[READING TEXT start]

Sulla went to his army and led it against Rome — the first instance of a regular army being used to reduce the capital. He scattered the adherents of Marius, who himself escaped, and had a number of democratic leaders executed. He then set out for the East. When the democrats rallied again, the aristocrats surrounded them and cut down ten thousand men. Then Marius and his friend Cinna returned at the head of hordes of escaped slaves and other ruffians, who for four days carried on a fearful slaughter of the members of the senatorial party. These two, then, declared themselves consuls without the formality of election. Marius died very soon, and Cinna remained the master of Rome for four years.

279. Sulla’s War with Mithridates. — Since the Roman war with Syria (§ 250), that country was in a state of decay. Out of its ruins grew several independent states, the most powerful of which was that of Pontus under Mithridates. Mithridates now posed as champion of Asia against Rome. He suddenly seized the province of Asia, where he was hailed as deliverer from the tax hyenas. Eighty thousand Italians were massacred. In a vigorous campaign of several years, not without difficulty, Sulla restored Roman dominion throughout Asia Minor and returned to Rome.

280. Sulla’s Second Civil War. — Cinna, who tried to keep Sulla out of Italy, was killed by his own soldiers. Though Sulla promised to recognize the enrollment of the Italian citizens, a large force, chiefly Samnites, marched against him. He defeated them at the very gates of Rome, and slew the greater part of them. Then he began his bloody revenge. In killing, Sulla was more systematic than Marius. Three thousand Samnite prisoners were butchered in cold blood. Every morning the people would find posted up in the market place lists of men doomed to death, with prices on their heads. Thus the rabble was invited to assist in the work of butchery and plunder. Private enemies of Sulla’s friends and their henchmen were included, though politically harmless. The property of these proscribed persons was sold at auction, and bid for only by Sulla’s men, who thus had a chance to enrich themselves enormously. Nearly five thousand wealthy Romans perished. In the Italian cities the slaughter was even worse; 12,000 were put to death in the little town of Praeneste.

281. Sulla’s “ Reforms.” — Sulla saw no other remedy for the ills of Rome but the omnipotence of the Senate, and he knew of no other means to bring it about than the brute force of the soldier. He was blind to the complete incapacity of that body to rule. He made all offices dependent on the Senate. The tribunes in particular lost practically all the power they possessed. After a three years’ absolutism he retired into private life, congratulating himself that he had saved the state from destruction. He wanted to be known as “Sulla the Fortunate.” Probably the only really good measure which survived this period of violence and bloodshed was the enfranchisement of the Italians. Sulla had fought in arms against this act of justice, though when in power he allowed it to stand.

POMPEY AND CAESAR

Just as the period of Marius and Sulla had been a time of internal troubles and foreign wars, so this period of Pompey and Caesar will have two phases. First, for Rome and Italy it will mean the question who shall become supreme master. Second, there will be a gigantic extension and strengthening of the Roman dominions.

[READING TEXT end]
[GIVEN INFORMATION start]

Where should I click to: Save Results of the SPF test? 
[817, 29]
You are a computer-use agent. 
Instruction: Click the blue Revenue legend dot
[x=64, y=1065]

[GIVEN INFORMATION end]

* _STATED EXERCISE 1_
Retype the passage on Sulla word for word, starting with "Sulla went to" and going on through "for four years.".
* _STATED EXERCISE 2_
Answer these from the passage on Sulla:
(a) For how many years did Cinna remain the master of Rome?
(b) Who led the state of Pontus?
(c) How many people were put to death in the town of Praeneste?

* _WRITTEN RESPONSE 1_
Sulla went to his army and led it against Rome — the first instance of a regular army being used to reduce the capital. He scattered the adherents of Marius, who himself escaped, and had a number of democratic leaders executed. He then set out for the East. When the democrats rallied again, the aristocrats surrounded them and cut down ten thousand men. Then Marius and his friend Cinna returned at the head of hordes of escaped slaves and other ruffians, who for four days carried on a fearful slaughter of the members of the senatorial party. These two, then, declared themselves consuls without the formality of election. Marius died very soon, and Cinna remained the master of Rome for four years.

* _WRITTEN RESPONSE 2_
(a) Four years.
(b) Mithridates.
(c) 12,000.